We have investigated the effect of pairing cannabinoids and assessed their anticancer activity in cell line models. Those most effective were then used with the common anti-leukaemia drugs cytarabine and vincristine, and the effects of this combination therapy on cell death studied in vitro.
Results show a number of cannabinoids could be paired together to generate an effect superior to that achieved if the components were used individually.
For example, in HL60 cells, the IC50 values at 48 h for cannabidiol (CBD) and tetrahydrocannabinol (THC) when used alone were 8 and 13 µM, respectively; however, if used together, it was 4 µM. Median-effect analysis confirmed the benefit of using cannabinoids in pairs, with calculated combination indices being <1 in a number of cases.
The most efficacious cannabinoid-pairs subsequently synergised further when combined with the chemotherapy agents, and were also able to sensitise leukaemia cells to their cytotoxic effects.
The sequence of administration of these drugs was important though; using cannabinoids after chemotherapy resulted in greater induction of apoptosis, whilst this was the opposite when the schedule of administration was reversed.
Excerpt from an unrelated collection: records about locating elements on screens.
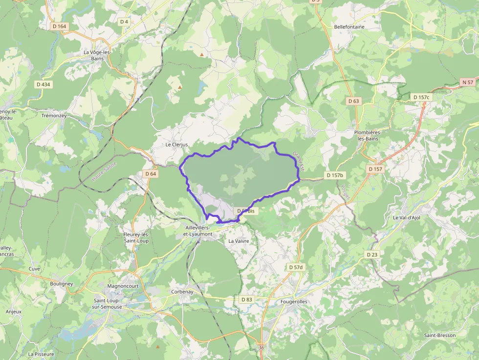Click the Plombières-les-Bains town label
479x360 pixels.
[x=368, y=135]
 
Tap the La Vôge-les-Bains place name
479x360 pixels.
[x=97, y=55]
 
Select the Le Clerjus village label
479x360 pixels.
[x=176, y=145]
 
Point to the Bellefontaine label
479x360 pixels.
[x=349, y=27]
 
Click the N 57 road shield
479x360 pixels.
[x=468, y=82]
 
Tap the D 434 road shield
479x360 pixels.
[x=43, y=85]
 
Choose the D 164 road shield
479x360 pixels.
[x=59, y=26]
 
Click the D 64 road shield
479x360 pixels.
[x=151, y=174]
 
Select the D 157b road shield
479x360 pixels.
[x=335, y=175]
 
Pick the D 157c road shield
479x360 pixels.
[x=421, y=97]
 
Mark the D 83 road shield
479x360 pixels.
[x=247, y=299]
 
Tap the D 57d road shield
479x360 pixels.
[x=296, y=267]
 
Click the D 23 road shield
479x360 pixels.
[x=372, y=254]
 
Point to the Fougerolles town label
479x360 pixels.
[x=294, y=302]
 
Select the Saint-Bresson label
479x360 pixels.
[x=440, y=335]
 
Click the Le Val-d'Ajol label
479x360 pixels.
[x=406, y=218]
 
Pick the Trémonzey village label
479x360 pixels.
[x=54, y=116]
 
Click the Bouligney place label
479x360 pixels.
[x=61, y=284]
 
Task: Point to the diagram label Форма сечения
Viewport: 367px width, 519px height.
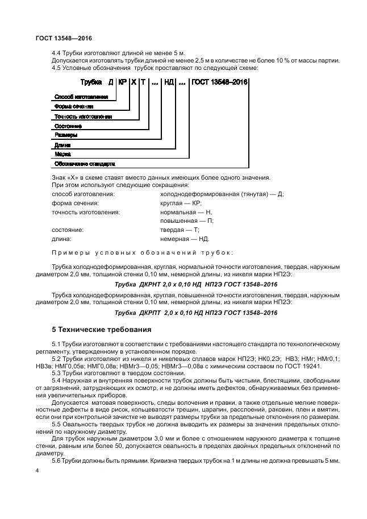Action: tap(73, 106)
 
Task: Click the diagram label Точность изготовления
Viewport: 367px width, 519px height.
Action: tap(82, 116)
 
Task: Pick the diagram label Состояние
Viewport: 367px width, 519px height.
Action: tap(68, 126)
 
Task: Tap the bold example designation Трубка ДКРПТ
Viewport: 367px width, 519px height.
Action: tap(196, 312)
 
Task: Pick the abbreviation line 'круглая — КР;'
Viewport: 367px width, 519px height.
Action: tap(181, 203)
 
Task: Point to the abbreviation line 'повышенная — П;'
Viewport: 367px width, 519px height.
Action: tap(187, 221)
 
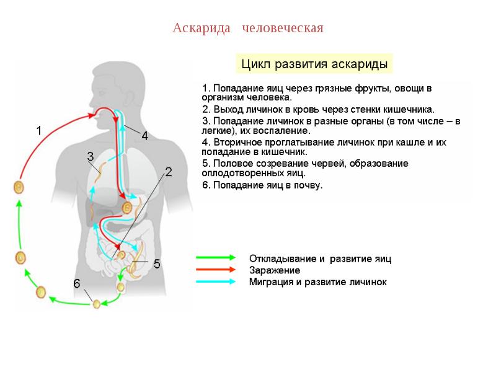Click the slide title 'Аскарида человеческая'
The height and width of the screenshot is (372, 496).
pos(248,29)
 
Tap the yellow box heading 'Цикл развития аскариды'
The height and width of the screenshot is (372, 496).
pos(314,64)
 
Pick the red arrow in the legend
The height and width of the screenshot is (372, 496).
pos(215,270)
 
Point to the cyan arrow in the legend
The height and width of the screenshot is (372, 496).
pos(215,281)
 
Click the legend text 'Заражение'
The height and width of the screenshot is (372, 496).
pos(275,270)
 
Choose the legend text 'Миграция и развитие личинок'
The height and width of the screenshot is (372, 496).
pos(317,282)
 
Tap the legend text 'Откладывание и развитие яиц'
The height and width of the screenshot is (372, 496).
pos(320,259)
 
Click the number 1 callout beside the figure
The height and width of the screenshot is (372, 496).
pos(38,131)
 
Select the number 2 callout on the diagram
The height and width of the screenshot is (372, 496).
pos(168,172)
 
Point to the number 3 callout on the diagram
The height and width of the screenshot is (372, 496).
pos(90,156)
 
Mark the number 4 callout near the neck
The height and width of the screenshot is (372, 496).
pos(144,136)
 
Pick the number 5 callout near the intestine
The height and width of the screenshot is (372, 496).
pos(157,264)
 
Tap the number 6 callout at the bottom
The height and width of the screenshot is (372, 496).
pos(77,283)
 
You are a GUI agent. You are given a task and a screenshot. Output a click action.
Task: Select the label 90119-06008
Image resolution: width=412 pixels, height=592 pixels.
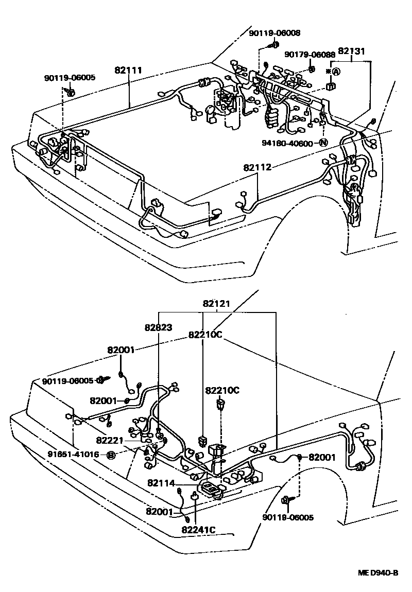pyautogui.click(x=274, y=33)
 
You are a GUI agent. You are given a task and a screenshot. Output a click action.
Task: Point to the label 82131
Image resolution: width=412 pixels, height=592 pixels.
pyautogui.click(x=352, y=51)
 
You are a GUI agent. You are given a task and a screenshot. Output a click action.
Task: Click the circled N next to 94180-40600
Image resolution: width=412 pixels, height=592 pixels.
pyautogui.click(x=323, y=143)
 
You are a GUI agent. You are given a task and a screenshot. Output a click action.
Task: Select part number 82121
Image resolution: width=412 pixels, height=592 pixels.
pyautogui.click(x=216, y=304)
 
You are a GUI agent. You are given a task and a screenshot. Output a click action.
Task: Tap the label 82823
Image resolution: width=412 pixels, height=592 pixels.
pyautogui.click(x=158, y=327)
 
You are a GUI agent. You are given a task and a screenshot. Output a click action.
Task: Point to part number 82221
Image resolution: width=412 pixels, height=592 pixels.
pyautogui.click(x=110, y=441)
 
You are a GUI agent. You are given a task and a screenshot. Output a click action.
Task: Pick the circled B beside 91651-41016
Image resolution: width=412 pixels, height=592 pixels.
pyautogui.click(x=110, y=455)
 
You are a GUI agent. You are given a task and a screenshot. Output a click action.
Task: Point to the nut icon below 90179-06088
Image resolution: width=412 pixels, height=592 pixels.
pyautogui.click(x=311, y=68)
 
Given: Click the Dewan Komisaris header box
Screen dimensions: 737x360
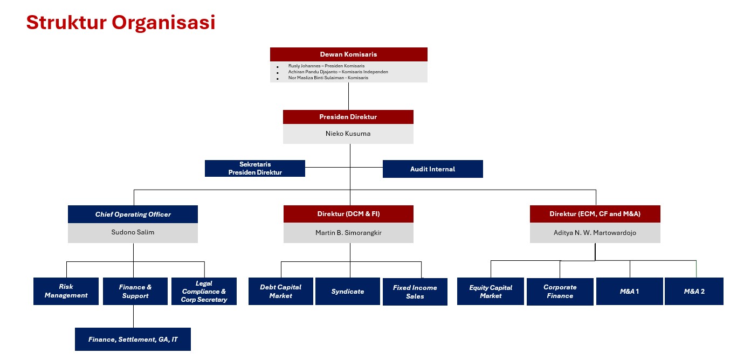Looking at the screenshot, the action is [x=348, y=54].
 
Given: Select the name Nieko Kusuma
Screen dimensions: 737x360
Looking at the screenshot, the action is [x=348, y=134].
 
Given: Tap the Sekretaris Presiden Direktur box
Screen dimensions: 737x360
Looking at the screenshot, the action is [x=255, y=168].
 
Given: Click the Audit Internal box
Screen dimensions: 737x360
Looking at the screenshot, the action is [x=433, y=169].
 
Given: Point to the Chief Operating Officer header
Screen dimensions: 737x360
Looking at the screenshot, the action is [x=133, y=214].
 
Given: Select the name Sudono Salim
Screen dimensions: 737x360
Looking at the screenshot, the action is [x=133, y=232].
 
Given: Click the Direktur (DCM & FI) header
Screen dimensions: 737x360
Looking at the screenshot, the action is [x=348, y=214].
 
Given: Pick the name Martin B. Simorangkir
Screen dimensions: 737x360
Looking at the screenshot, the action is [x=348, y=233].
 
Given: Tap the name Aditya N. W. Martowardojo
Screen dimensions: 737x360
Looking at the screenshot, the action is [x=595, y=233].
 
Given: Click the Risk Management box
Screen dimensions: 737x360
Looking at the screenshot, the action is [x=66, y=292].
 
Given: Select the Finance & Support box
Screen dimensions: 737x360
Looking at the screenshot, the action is [x=135, y=292].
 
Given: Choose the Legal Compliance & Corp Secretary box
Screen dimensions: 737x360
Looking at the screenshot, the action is [x=204, y=292].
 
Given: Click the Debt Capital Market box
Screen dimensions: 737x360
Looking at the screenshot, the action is [x=281, y=292].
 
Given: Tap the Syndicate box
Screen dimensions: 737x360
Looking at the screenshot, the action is [x=347, y=292].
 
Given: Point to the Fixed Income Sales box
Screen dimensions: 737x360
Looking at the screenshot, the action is [x=415, y=292].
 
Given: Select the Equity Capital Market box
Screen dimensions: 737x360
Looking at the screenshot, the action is [x=491, y=292].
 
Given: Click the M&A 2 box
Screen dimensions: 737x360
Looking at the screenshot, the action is [x=694, y=292].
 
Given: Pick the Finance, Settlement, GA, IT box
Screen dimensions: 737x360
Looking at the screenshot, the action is [x=133, y=340].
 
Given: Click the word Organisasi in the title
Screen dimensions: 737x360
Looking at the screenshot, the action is [x=163, y=23].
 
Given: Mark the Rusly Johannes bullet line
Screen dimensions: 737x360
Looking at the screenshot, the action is [x=326, y=66].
Our results suggest that when certain cannabinoids are paired together, the resulting product can be combined synergistically with common anti-leukaemia drugs allowing the dose of the cytotoxic agents to be dramatically reduced yet still remain efficacious. Nevertheless, the sequence of drug administration is crucial to the success of these triple combinations and should be considered when planning such treatments.”